Simone se ríe, pensando en el bondage. Pero Xesta le recuerda que a Random le dan miedo las agujas, y cambian de tema, a pesar de que, que yo sepa, el bondage no tiene que ver con agujas. Piden absenta. Absenta verde psicodélica. En la Perverteca suena un eterno solo de guitarra de Ritchie Blackmore.
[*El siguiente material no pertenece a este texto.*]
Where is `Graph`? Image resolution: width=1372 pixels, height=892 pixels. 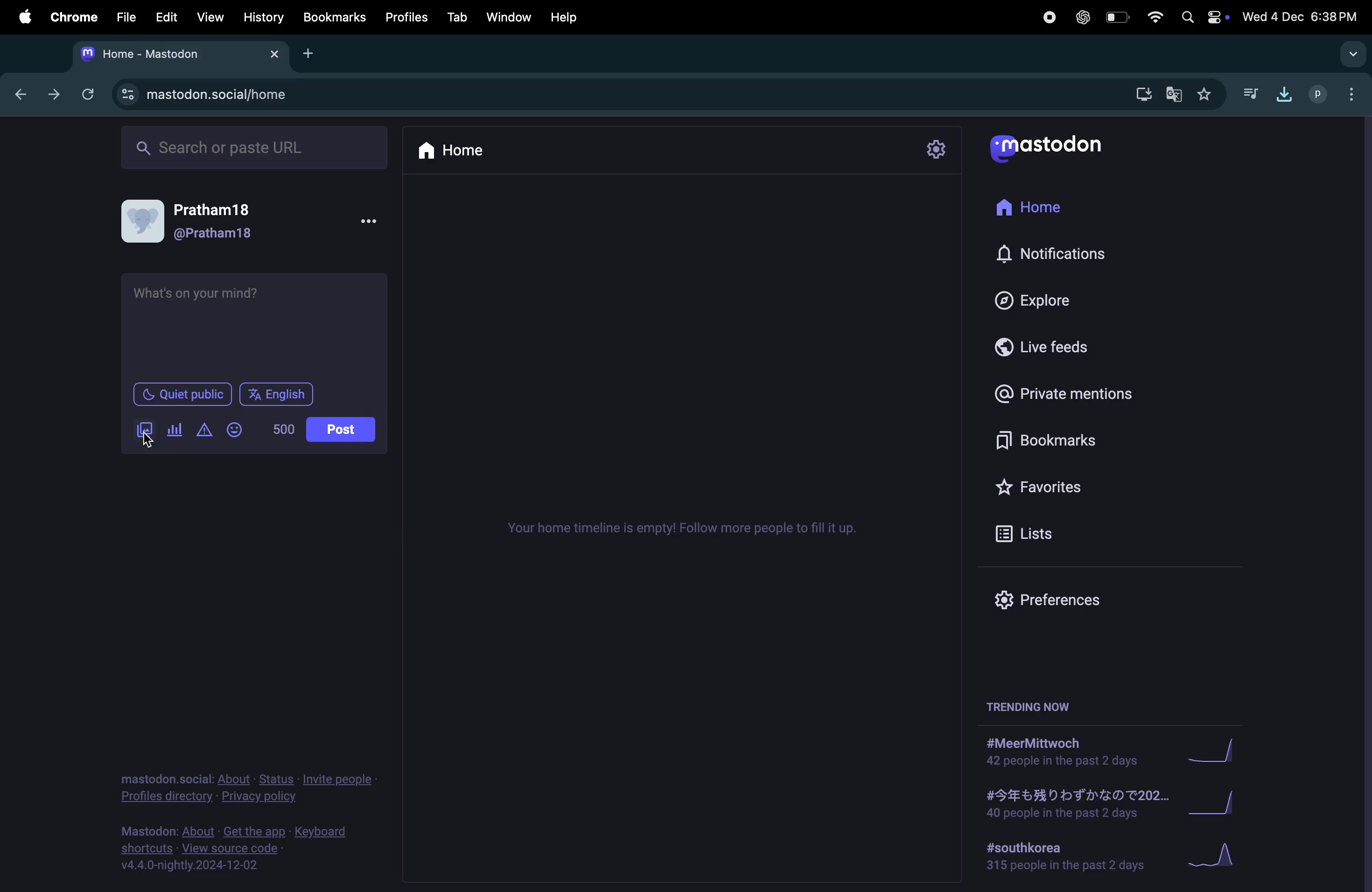
Graph is located at coordinates (1221, 803).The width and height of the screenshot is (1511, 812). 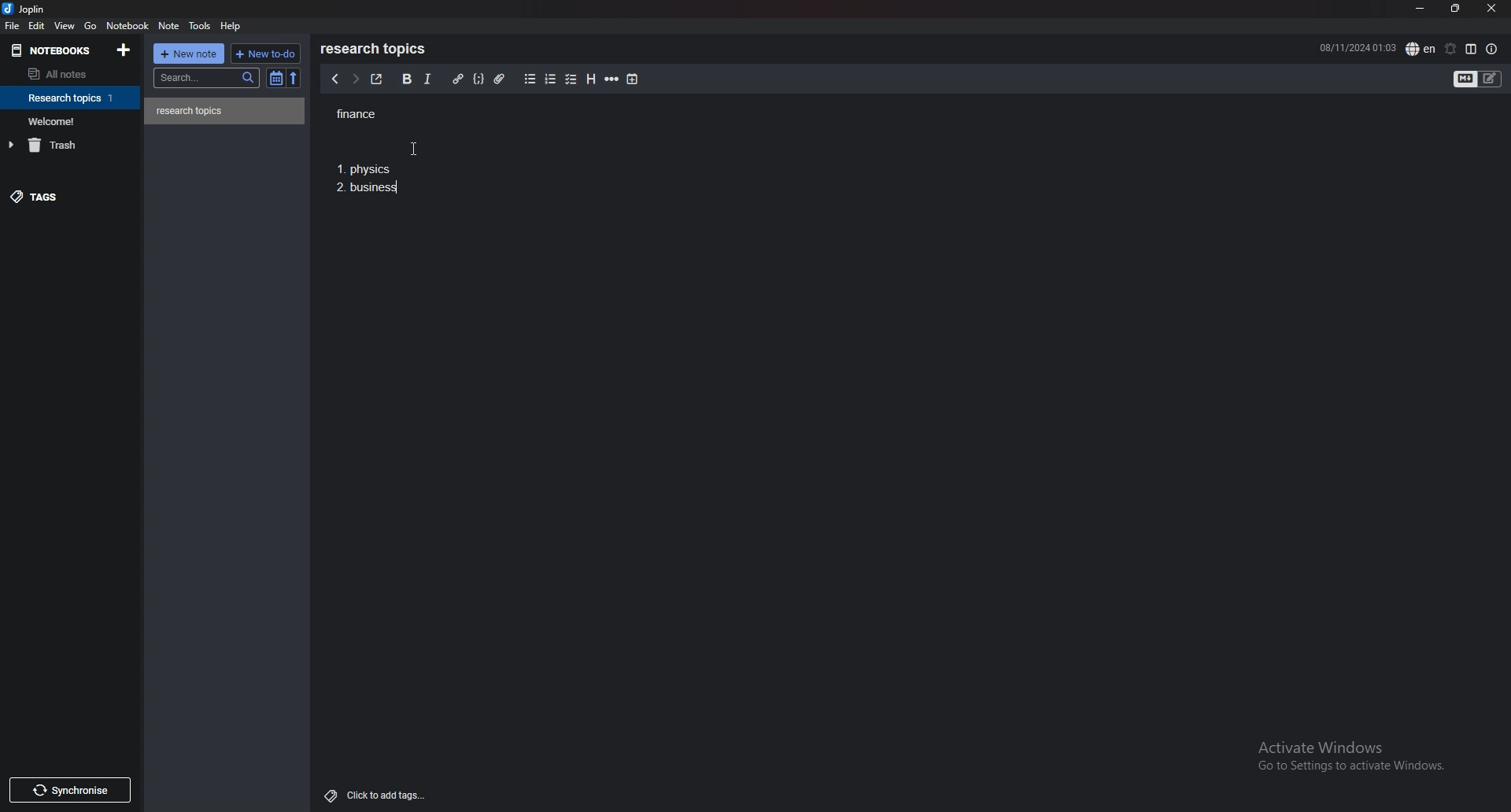 I want to click on cursor, so click(x=419, y=150).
Y entonces, por fin, pasa algo. Elvis está leyendo el periódico que reparten gratis en la calle, el De Luns a Venres. En la portada, hablan de la famosa serie de asesinatos que están teniendo lugar en Vedraville desde hace un par de semanas. A Random le duele la vena de la frente.
No sabe porqué, pero cada vez que ve u oye algo sobre esa serie de asesinatos, le duele la vena de la frente, y en su cabeza suena Lollipop, de The Chordettes.
Probablemente la canción más enfermiza de la historia. Recuerdo haberle oído decir una vez a Xesta que todo es muchísimo más enfermizo con esa canción sonando de fondo. Y hasta juraría que es la que pone cuando le hace autopsias a sus peces. Como si Xesta pudiese ser más enfermiza de lo que ya es.
Sim saca a Random de sus tribulaciones preguntándole a Xesta si le gustan las sandías. Ella contesta que sí, y Sim le dice que a partir de ahora dejarán de gustarle. Estarán hablando de yuri otra vez, así que Random desconecta de la conversación. ¿Qué tienen que ver la ola de asesinatos con Lollipop, con sus jaquecas, y con la tecla Q estropeada?
Aparece en la pantalla un directo de Stairway to Heaven. Random se olvida de su hilo de pensamientos. Hmmmm… Robert Plant de joven *.*

Mientras tanto, Jirafa Moribunda está haciendo llorar a un par de emos en una esquina. ¿Emos en la Perverteca? Ya he visto de todo…
Veo que Sim está tomando notas. ¿Seguirá planeando su cruel venganza hacia Xesta? Pobre Simona, cree que nadie se ha enterado de sus planes. A veces me dan ganas de darle un beso en la cabeza por lo entrañable que me resultan sus burdos intentos de asesinato. Una risa cruel suena en mi cabeza. Si yo quisiera matar a Xesta, lo habría hecho hace mucho y nadie se enteraría. Yo misma mataría a Xesta si Sim me lo pidiera, pero supongo que es una cuestión de honor. Además, Xesta me cae bien.
Da igual, la única cabeza que quiero besar ahora es la de Robert.
Elvis, que en realidad se parece más bien a un Lemmy Kilmister obeso y de resaca, le comenta al de al lado que el asesino de Vedraville es un hijo de puta desaprensivo que merece morir. En mi cabeza, una voz ríe a carcajadas, con Lollipop de fondo, golpeándome la vena de frente.
Xesta vuelve a la mesa.
- Malditos emos…
- Xa… –le contesta Sim, tratando de ser condescendiente.
- No hablaba contigo…- Xesta levanta su mano, donde un calcetín con botones a modo de ojos y una peluca de lana negra nos mira mal.
- Tienes razón Xesta, esos malditos emos merecen morir- dice Katia, con la voz modulada de Xesta.

A Random le da la risa. Pide más absenta, y cruasanes. La Perverteca debe de ser la única tasca del mundo donde ponen cruasanes.
Suena Sweet Travestite. Xesta y Katia bailan. Simone sigue escribiendo sus hipotéticos asesinatos. Random desaparece.